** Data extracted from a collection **
____
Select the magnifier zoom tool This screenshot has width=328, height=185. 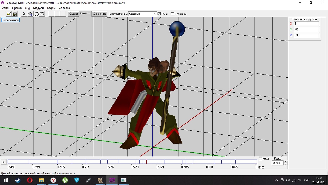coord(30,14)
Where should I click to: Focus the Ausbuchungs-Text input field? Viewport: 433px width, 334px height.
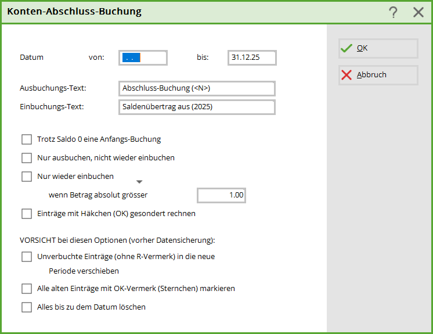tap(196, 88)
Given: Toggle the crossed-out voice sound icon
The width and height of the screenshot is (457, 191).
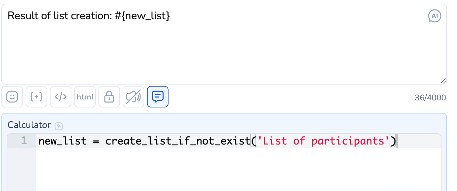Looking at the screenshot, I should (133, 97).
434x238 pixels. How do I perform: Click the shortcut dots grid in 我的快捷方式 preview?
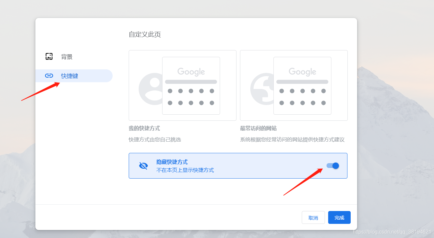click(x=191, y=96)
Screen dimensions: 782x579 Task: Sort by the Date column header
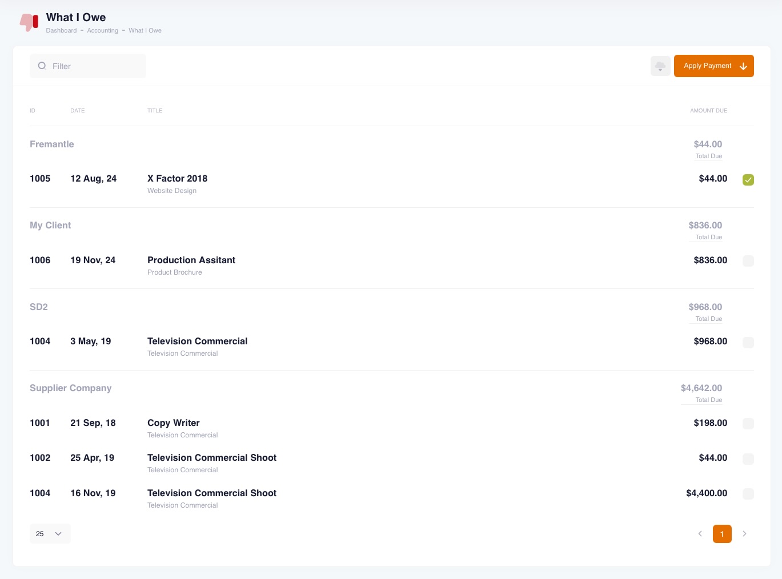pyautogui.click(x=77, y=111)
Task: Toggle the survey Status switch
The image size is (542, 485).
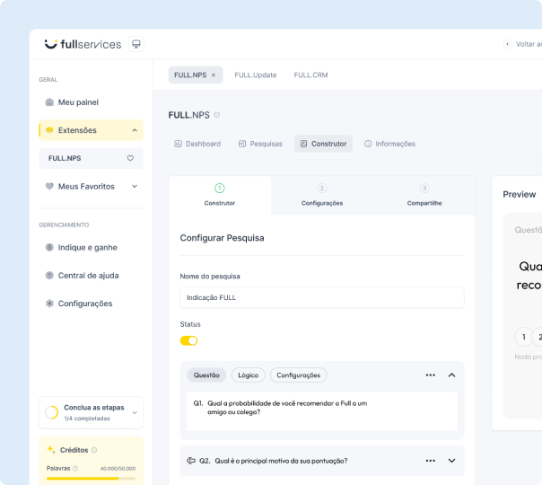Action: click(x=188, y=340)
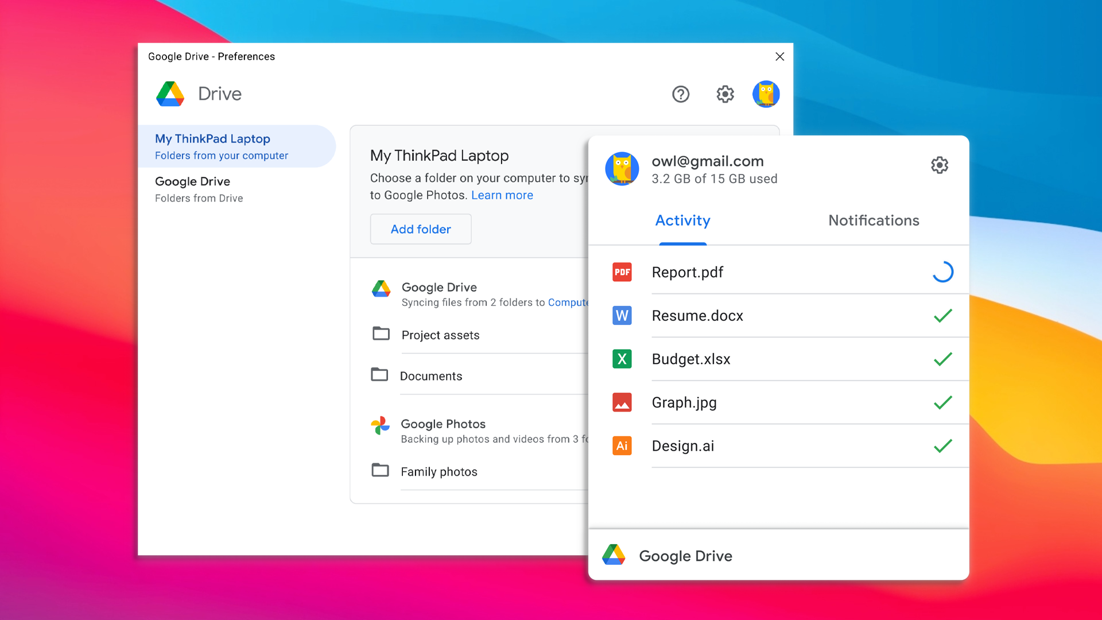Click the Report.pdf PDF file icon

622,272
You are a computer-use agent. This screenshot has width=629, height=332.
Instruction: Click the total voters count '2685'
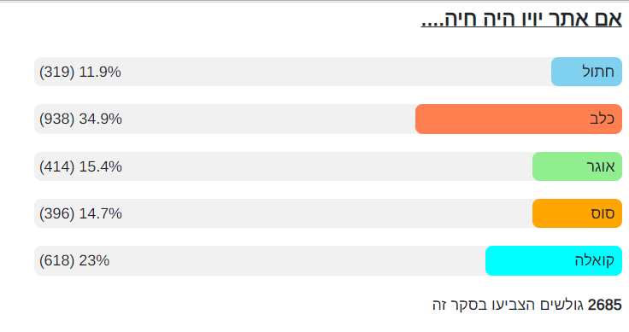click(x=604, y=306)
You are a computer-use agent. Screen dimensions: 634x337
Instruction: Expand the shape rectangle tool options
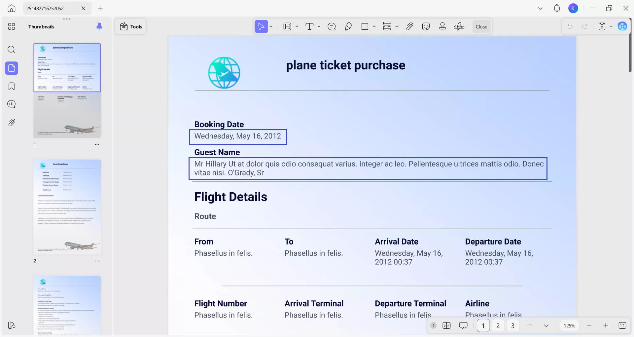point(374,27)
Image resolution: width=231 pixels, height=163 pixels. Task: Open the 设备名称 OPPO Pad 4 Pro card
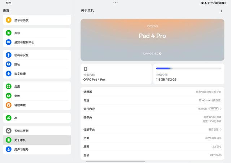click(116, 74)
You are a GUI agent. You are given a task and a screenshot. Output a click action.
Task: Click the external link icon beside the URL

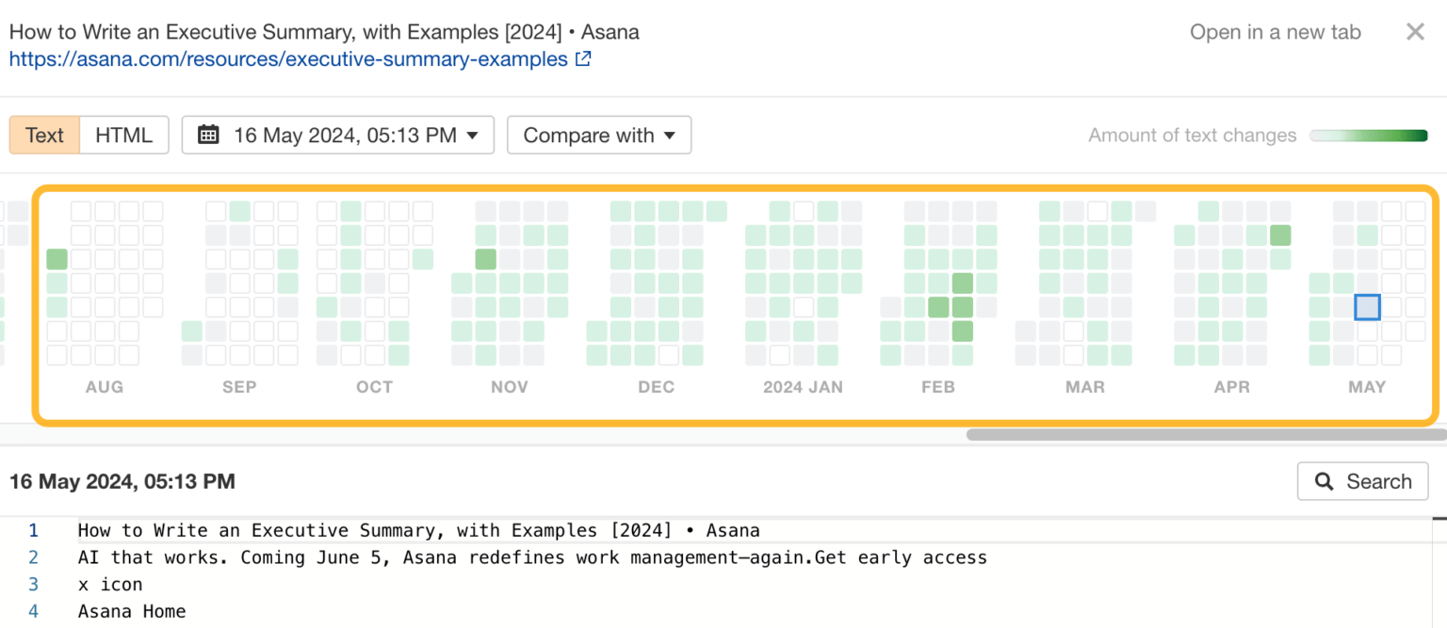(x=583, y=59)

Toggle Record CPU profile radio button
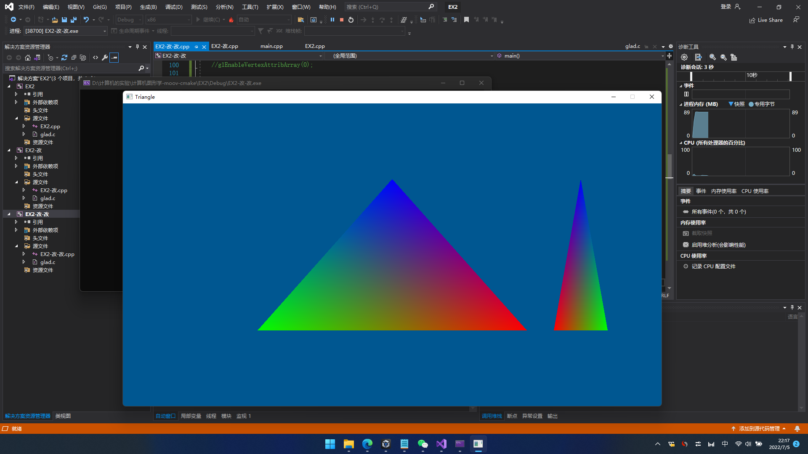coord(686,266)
____
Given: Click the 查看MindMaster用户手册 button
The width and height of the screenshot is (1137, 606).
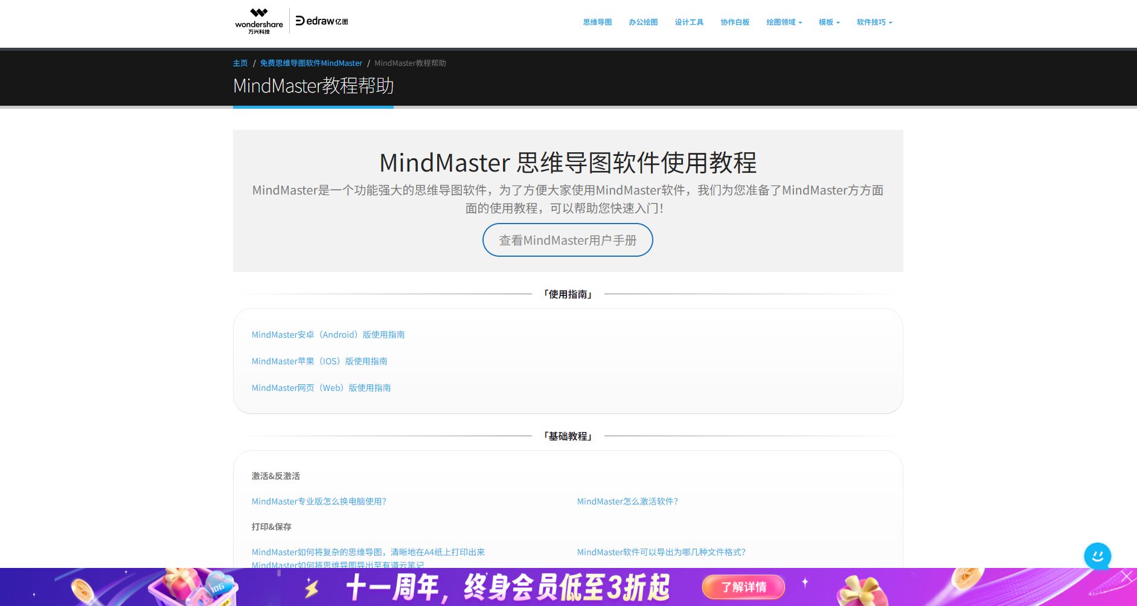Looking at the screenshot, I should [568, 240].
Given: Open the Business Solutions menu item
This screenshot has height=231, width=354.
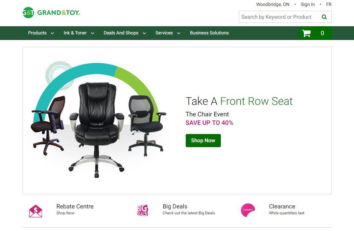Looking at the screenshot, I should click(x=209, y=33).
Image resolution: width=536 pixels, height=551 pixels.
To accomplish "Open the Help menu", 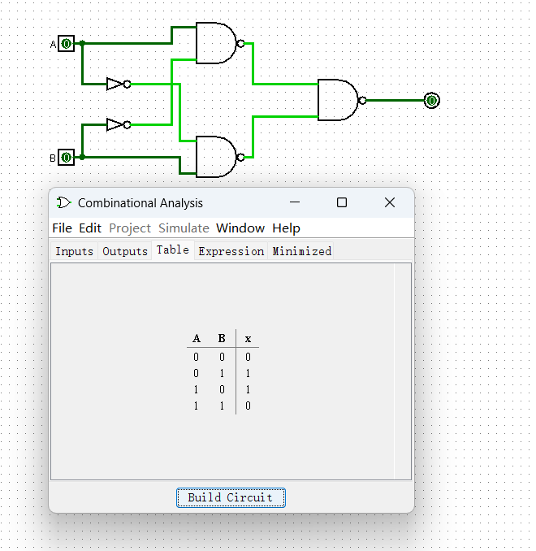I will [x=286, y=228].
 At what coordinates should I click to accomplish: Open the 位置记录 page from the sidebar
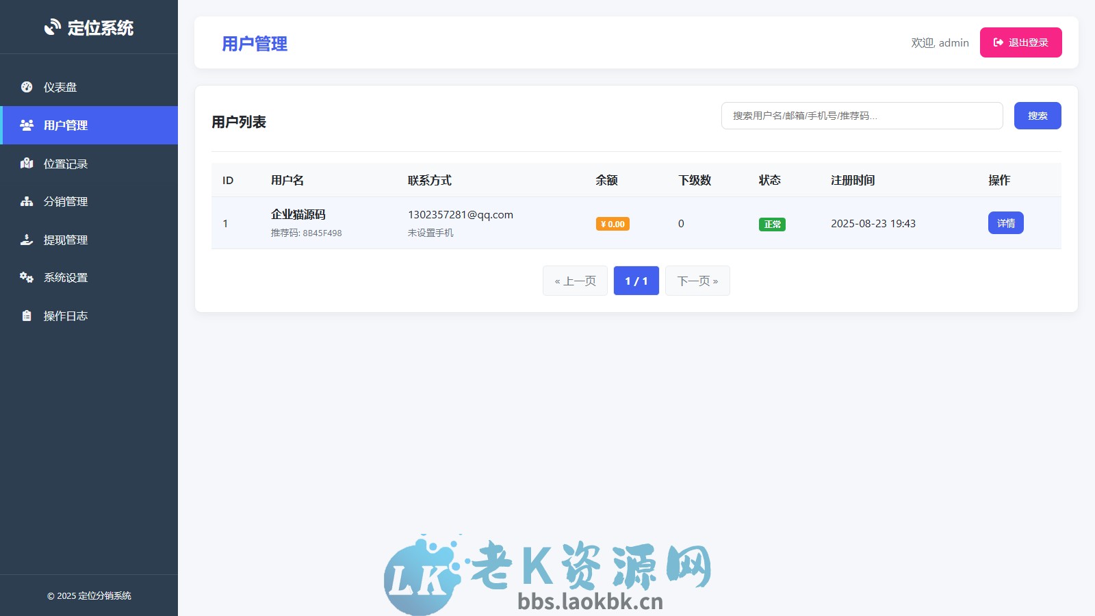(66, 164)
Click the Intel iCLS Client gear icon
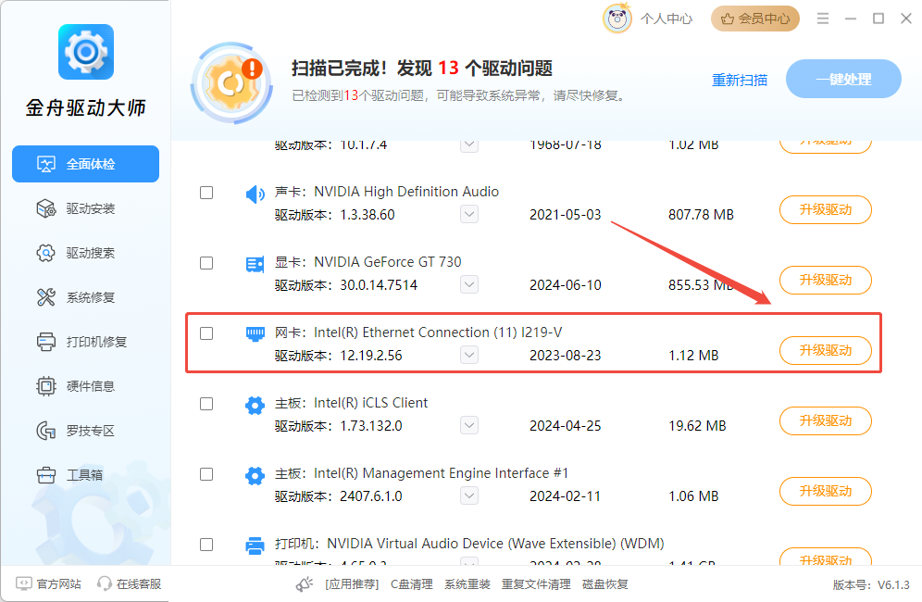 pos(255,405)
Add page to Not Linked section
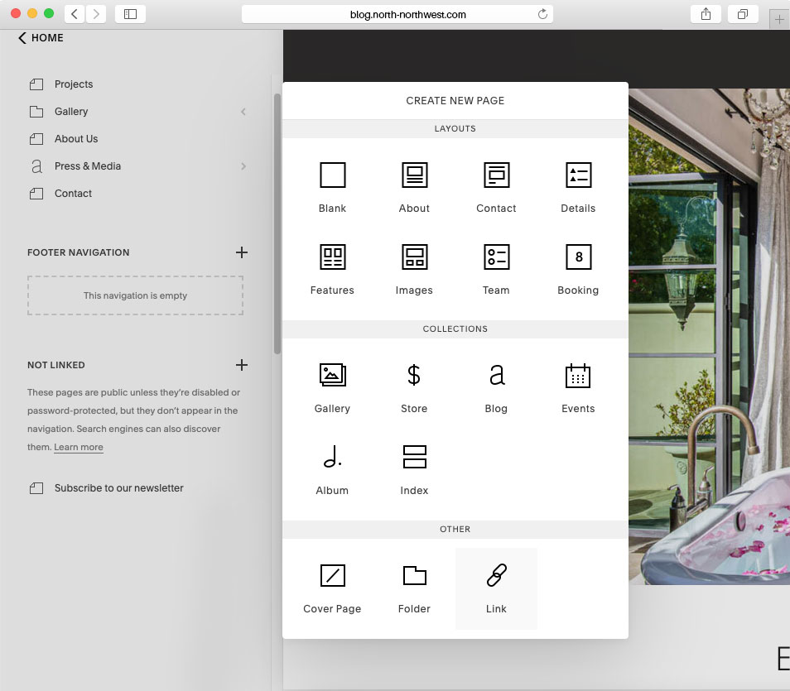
____
** Requirements **
Rewrite the records from the line with "You are a GUI" to the line with "coord(686,266)", both included, keeping the requests, and multiply every click coordinate in the answers by 0.45, rounding to whole numbers with halves rounded up. Omit the pictures from your answer.

** Result for this exercise **
You are a GUI agent. You are given a task and a screenshot. Output a click action.
Task: Click the external link icon beside the URL

(x=262, y=27)

Toggle Record CPU profile radio button
coord(309,120)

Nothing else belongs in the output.